裏出 令子
講演要旨
食品の美味しさはとても複雑です。味や香りだけではなく、食感として認知される物性、見た目、温度など複数の要素の組み合わせが、食品の美味しさを決めています。これらのうち歯ごたえ・舌触り・喉越しのような口腔全体で感じる物性は、無意識のうちに食品の嗜好性を左右する重要な因子です。

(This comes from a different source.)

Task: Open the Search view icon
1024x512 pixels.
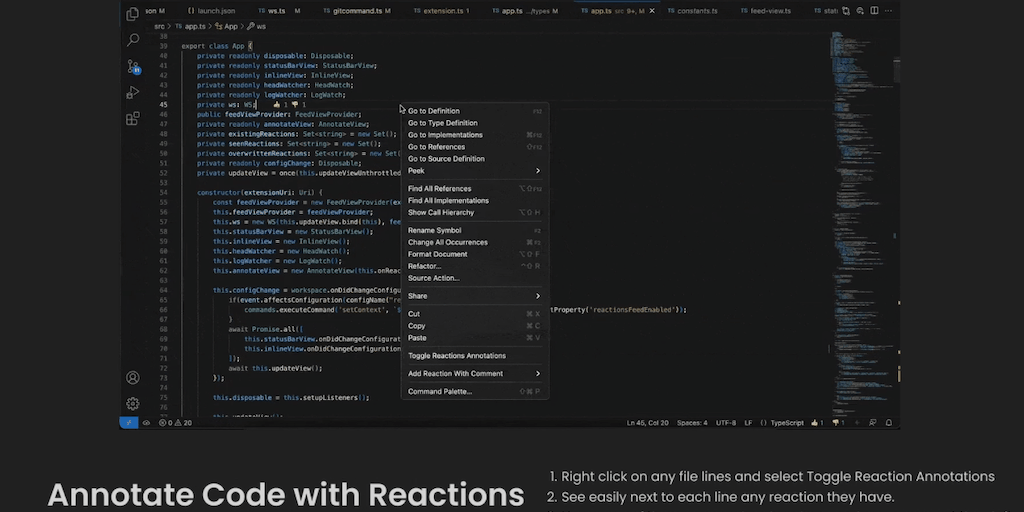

では、食品の物性は何によって生み出されているのでしょうか。食品に限らず物質の物性はそれらの構成成分が作り出すものであり、特有の物性は構成成分が持つ特有の構造に依拠しています。例えば、洋菓子でよく使われるゼラチンゲルと蜜豆に入っている寒天ゲルは、それぞれコラーゲンというタンパク質あるいはアガロースという多糖が、集合し絡み合ってつくる網目構造をした物質です。同じように網目構造を形成しているにもかかわらず、ゼラチンゲルは柔らかくて弾力性に富み、寒天ゲルは硬くて脆く、物性は随分異なります。これは、構成成分であるコラーゲンとアガロースの分子の構造が異なるからで、その構造の違いがゲルの網目構造に反映され、ゲルの粘性や弾性、強度、離水性など様々な物性に影響するのです。そして分子の構造は、加熱・冷却・他の成分との相互作用といった食品加工・調理の過程でうける物理的及び化学的な環境変化によって変化し、それに伴って物性が千変万化に影響されます。食品の美味しさ・物性・構成成分の構造との関係は、古くから食品科学者が挑んできた研究課題の一つです。

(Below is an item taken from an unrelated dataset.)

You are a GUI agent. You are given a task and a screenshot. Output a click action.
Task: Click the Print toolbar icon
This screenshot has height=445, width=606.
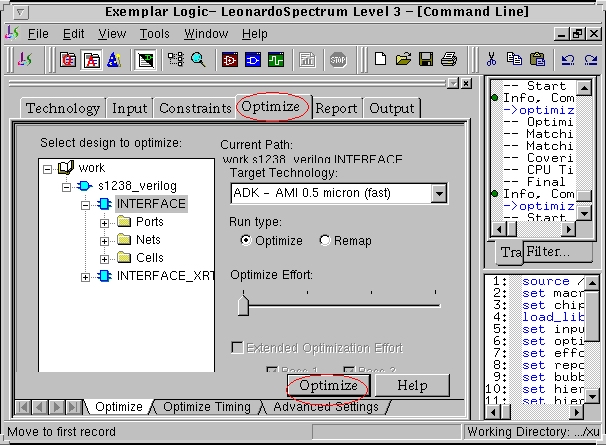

この講演では、放射線を用いて食品タンパク質の構造の変化を明らかにする方法を紹介します。具体的には、パンや饂飩(うどん)などの身近な食品の物性がタンパク質の構造と深くかかわっていることを理解していただけるようなお話をしたいと思っています。
図1 試料に照射したX線や中性子線の散乱放射線を解析することによって、タンパク質の集合体の状態を知ることができます。

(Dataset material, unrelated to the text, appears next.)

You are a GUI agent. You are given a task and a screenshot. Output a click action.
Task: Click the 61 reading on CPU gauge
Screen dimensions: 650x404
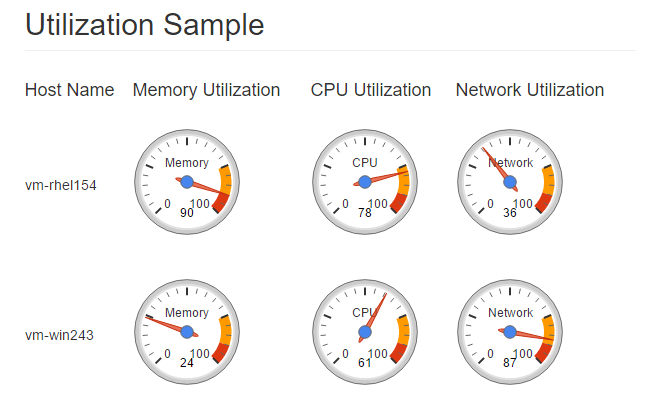pos(364,363)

図2 小麦粉で作った生地に特有の物性を付与するグルテンは、小麦粉の主なタンパク質であるグリアジンとグルテニンが生地を捏ねる過程で混ざり合って作られる網目構造を持つ複合体です。
講演者略歴
裏出 令子(うらで れいこ)
学歴
1977年3月 大阪府立大学大学院農学研究科修士課程 修了
1985年3月 京都大学農学博士
職歴
1978年8月 京都大学 文部技官(食糧科学研究所)
1988年10月 米国ロッシュ分子生物学研究所 博士研究員
1989年10月 京都大学 助手 (食糧科学研究所)
1993年4月 京都大学 講師 (食糧科学研究所)
1994年4月 京都大学 助教授 (食糧科学研究所)
2000年4月 京都大学 助教授 (大学院農学研究科)
2010年4月 京都大学 教授 (大学院農学研究科)
2018年4月 京都大学 名誉教授
京都大学 特任教授(複合原子力科学研究所)現在に至る
2019年3月 日本電気硝子株式会社 取締役(社外)現在に至る
研究テーマ
食品科学と生化学の研究を行っています。食品科学では、特に小麦タンパク質の構造と小麦粉でつくる食品の物性(食感)との関係を探求しています。生化学では、動物や植物の細胞内でのタンパク質の構造形成(フォールディングといいます)の仕組みに関する研究を、行っています。